Dwelling on the past was once linked to depressive states, but there is today a growing body of research that suggests nostalgia is a unique asset that enables us to make sense of our existence, to improve psychological health, and to reduce fears about death. Regardless of age or culture, nostalgia narratives are never absent from our lives. They might be tinged with sadness and triggered by negative thoughts or loneliness, but in the end they are always positive experiences, and frequently socially oriented.
The universality of nostalgia as a discrete aspect of memory suggests it evolved as part of selective pressures in our environment; it appears as an adaptive neurological protection system that strengthens neural pathways and builds resilience and motivation by reminding us who we are and where we are coming from.
According to research conducted by psychologists Constantine Sedikides and Tim Wildschut, nostalgia has three main functions: it increases positive (but not negative) mood, it defends our sense of self, and it reinforces social connectedness. Their empirical studies also suggest the centrality of its place in increasing relationship satisfaction, of strengthening belongingness and empathy, and of preserving a sense of meaning in life.
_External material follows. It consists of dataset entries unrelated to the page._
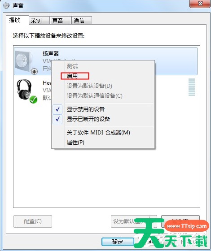Click the 配置(C) button
Screen dimensions: 211x251
click(x=33, y=221)
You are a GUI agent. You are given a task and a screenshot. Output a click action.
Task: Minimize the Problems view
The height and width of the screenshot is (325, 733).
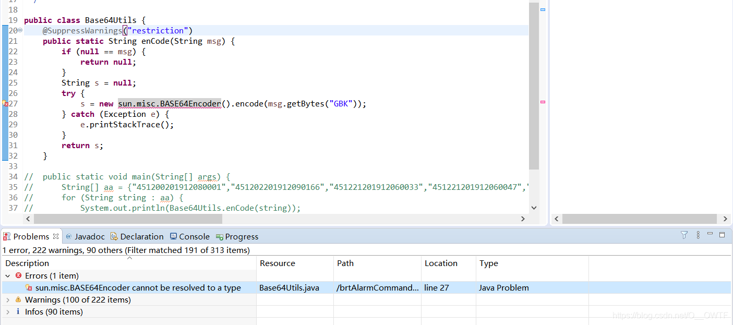[710, 235]
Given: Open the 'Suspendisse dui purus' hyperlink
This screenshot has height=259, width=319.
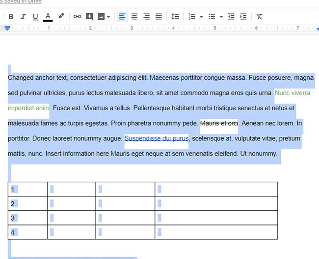Looking at the screenshot, I should 156,138.
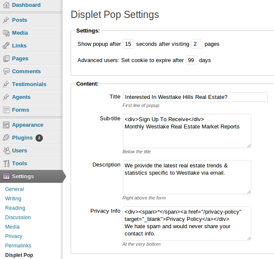This screenshot has width=274, height=259.
Task: Click the cookie expiration days field
Action: pyautogui.click(x=191, y=60)
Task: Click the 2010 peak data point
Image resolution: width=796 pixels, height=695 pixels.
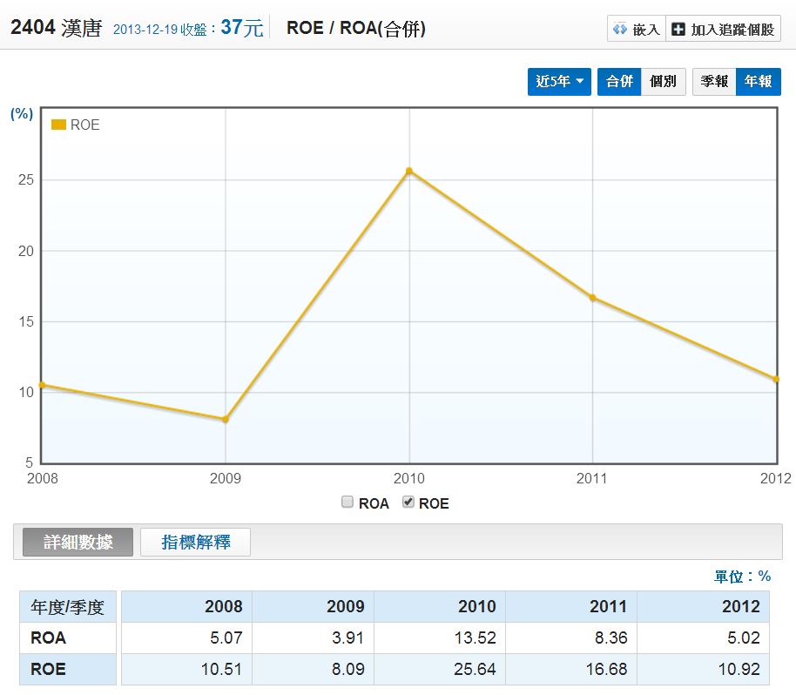Action: pos(409,171)
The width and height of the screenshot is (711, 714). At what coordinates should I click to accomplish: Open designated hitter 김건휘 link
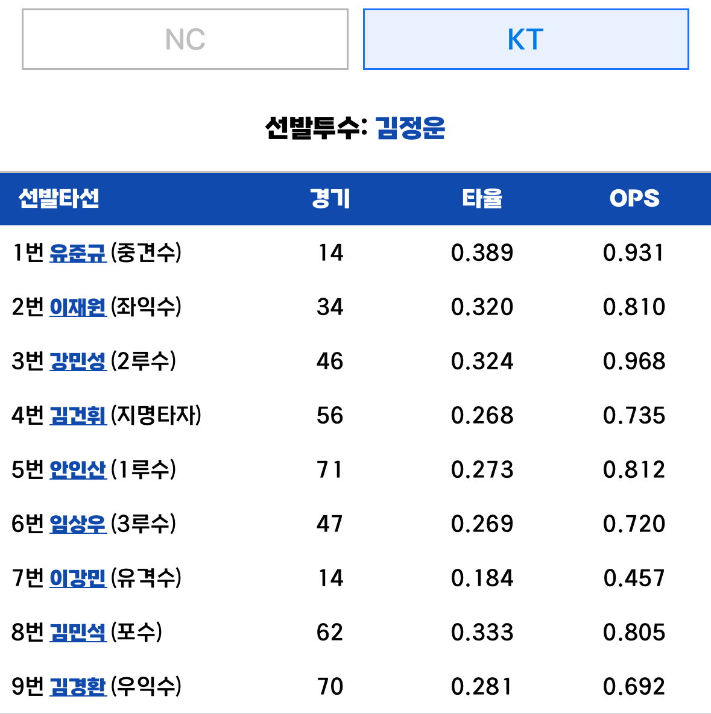tap(78, 415)
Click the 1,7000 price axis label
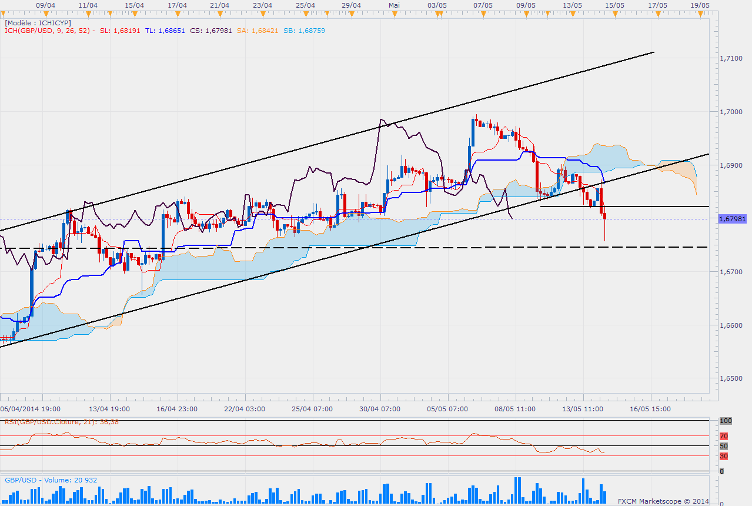 click(732, 112)
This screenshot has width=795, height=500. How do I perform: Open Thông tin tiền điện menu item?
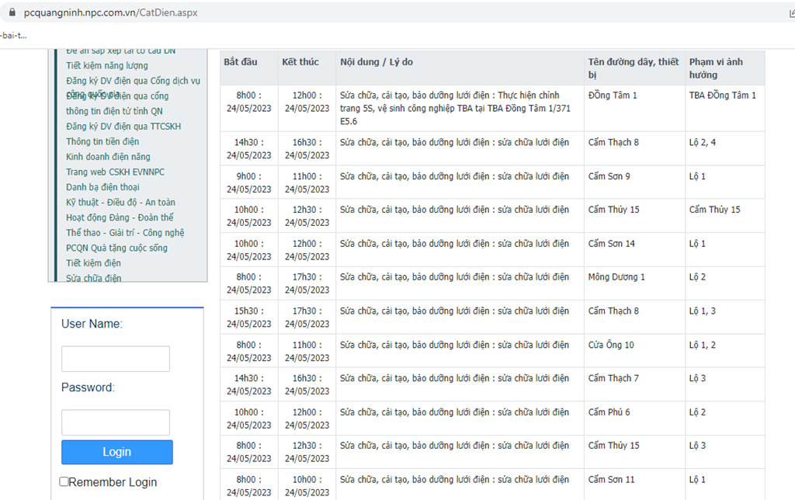tap(102, 141)
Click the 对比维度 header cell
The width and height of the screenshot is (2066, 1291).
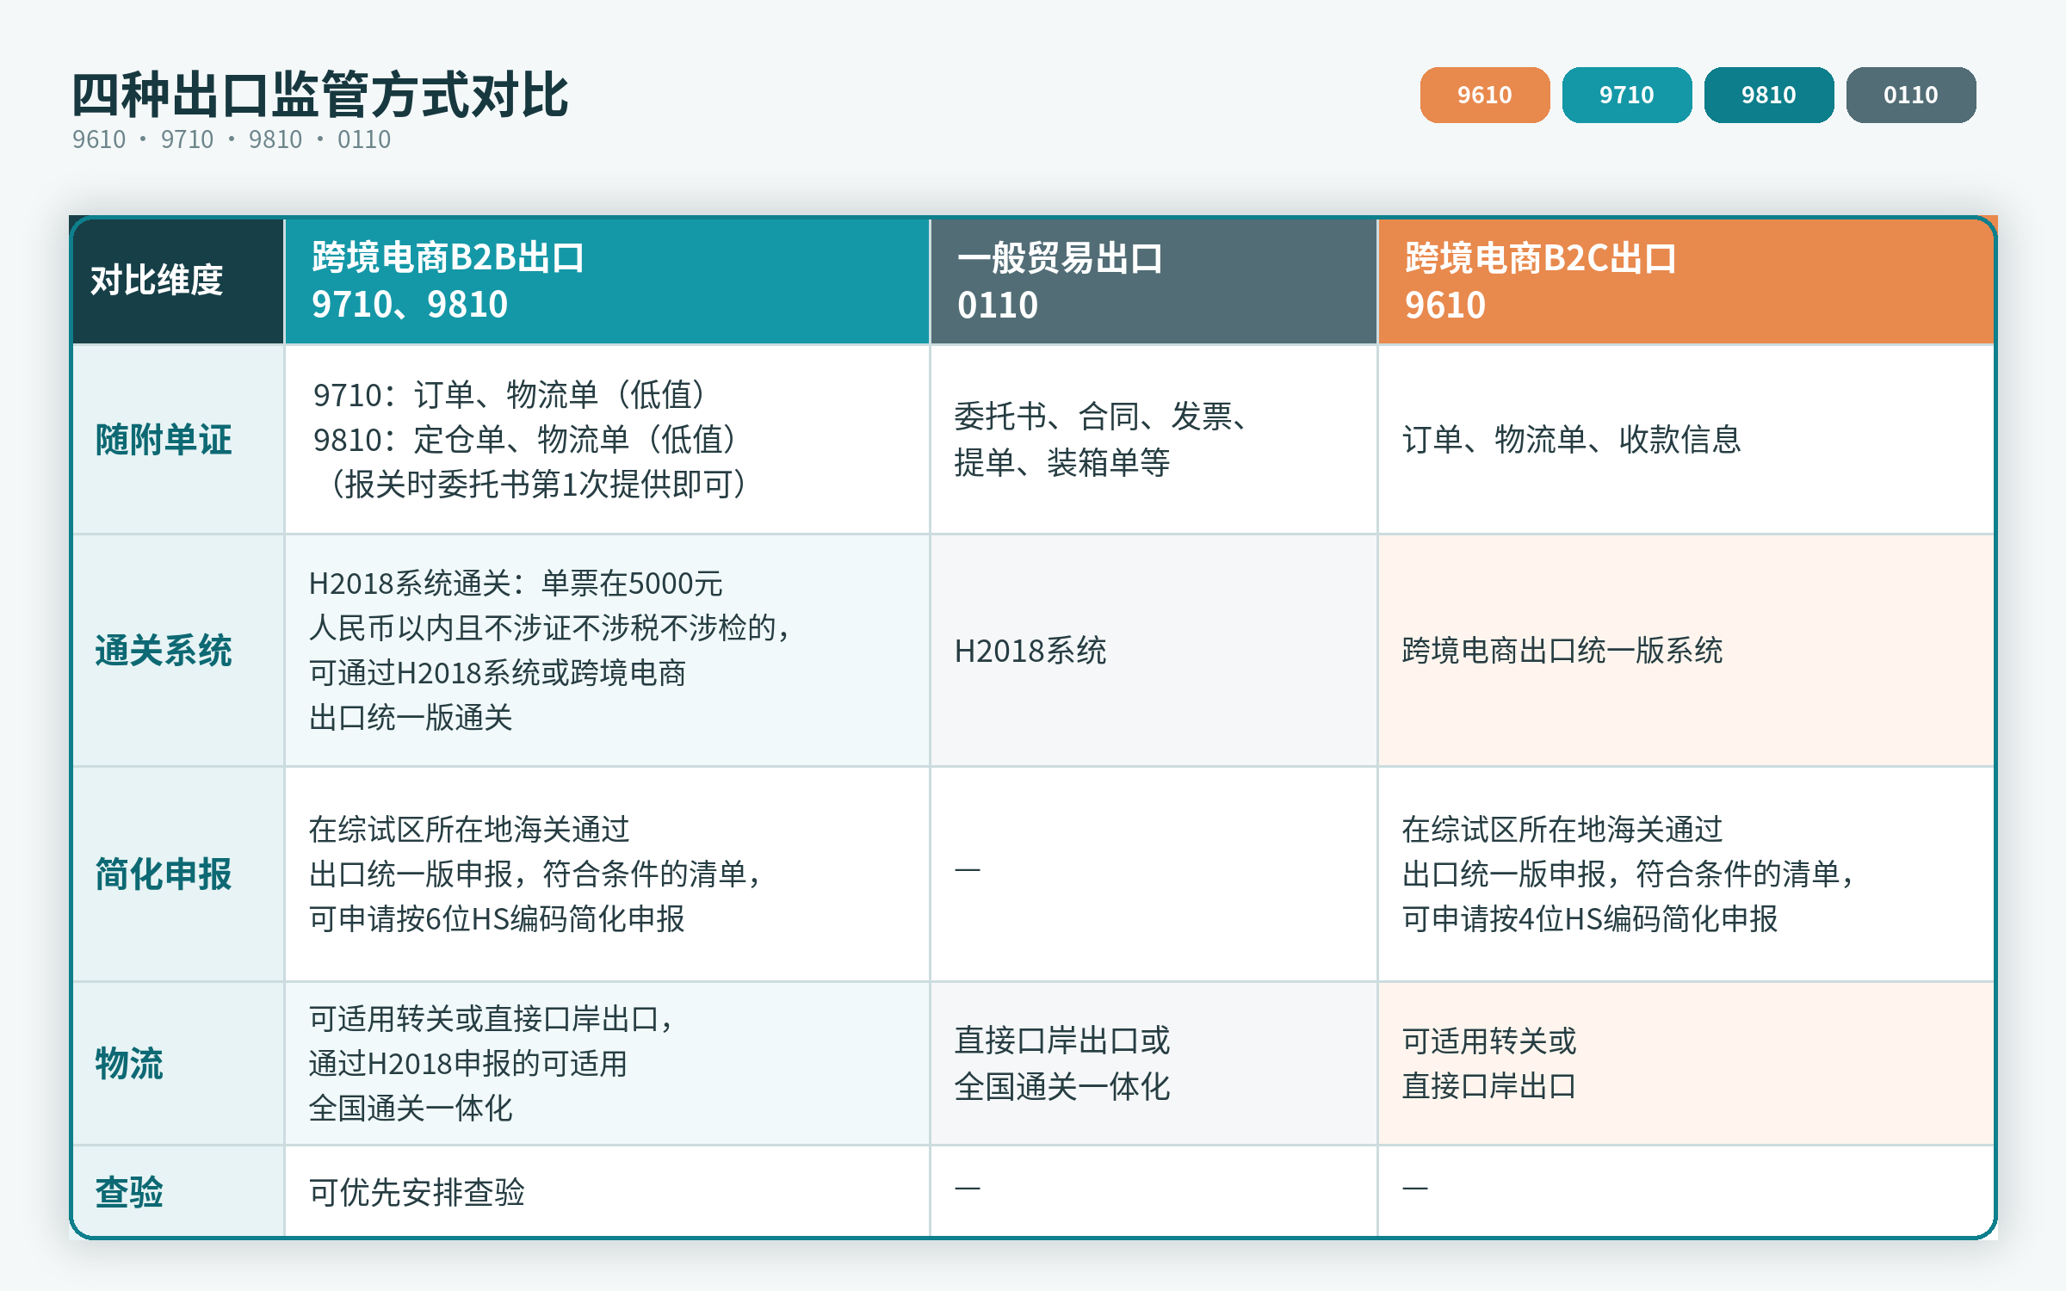pos(178,281)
It does this, says Wildschut, by connecting the past with the present to point optimistically to the future, and not surprisingly there are now multidisciplinary teams looking at ways of developing nostalgia narratives as therapeutic interventions for post-traumatic stress, depression and early stage Alzheimer’s.
Far from being a dark, depressive indulgence, nostalgia is a remarkable attribute of memory that helps dissolve barriers and give structure and meaning to our life. Just as the brain is set up for metaphor, nostalgic experiences, as my parents could attest, operate as an emergency generator when the power is cut. I see them clearly now in the flickering shadows alone together on Christmas Eve. I don’t suppose they said all that much. I don’t suppose they had to.